They don't use modern conveniences that we do, such as electricity, computers, cars, and

phones. They travel by horse and buggy, and grow their own gardens and raise their own

cattle for food/milk. Their days are filled with hard work and simple pleasures.

Babies are a welcomed gift in the Amish culture and are viewed as a blessing

from God. They believe the # of children they have should be left in God's hands, this is

why it's forbidden to use birth control, because it would interfere with God's will. Amish

families tend to be large; 6-10 kids is common, and occasionally there are families with

up to 20 children born to one mother. When a woman gets pregnant; therapeutic

abortions, amniocentesis, and other invasive prenatal diagnostic testing (that some of us

may use) is not acceptable. They are happy "to take what God gives them." The Amish

usually have homebirths or give birth at birthing centers with a midwife. The only time

they do hospital births, is when there is risk to the mother or the child. At the hospitals,

routine interventions of labor and delivery are not used. IVs are available, but optional.

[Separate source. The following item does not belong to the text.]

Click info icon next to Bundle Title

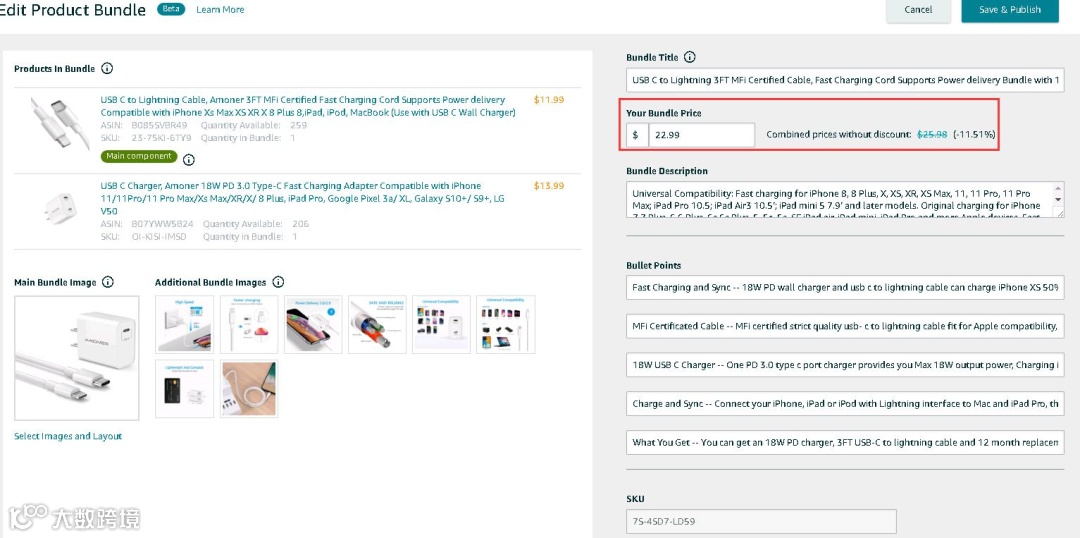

Fetal heart rate monitoring is done intermittently by doppler. Amish women usually labor

quietly while husbands support them by rubbing their backs, cooling them with hand fans,

and holding their hands. Labor tends to be shorter than average and happen peacefully

with controlled pushing. Most mothers breastfeed and are anxious to feed the baby after

delivery, but some produce no breastmilk at first, because of the huge workload and stress

of a large family, and can't feed the baby until the next day. So in the mean time, they

give the baby things like jello water or watermelon seed tea, which is supposed to be

good for preventing jaundice. Also, they usually don't pick out names before the

delivery; they wait and see "who the baby looks like" before they name him/her.

Amish folk wisdom is also an integral part of their prenatal practices, such as

walking under a clothes line will result in still birth, or crawling through a window or

under a table will cause the umbilical cord to be wrapped around the baby's neck.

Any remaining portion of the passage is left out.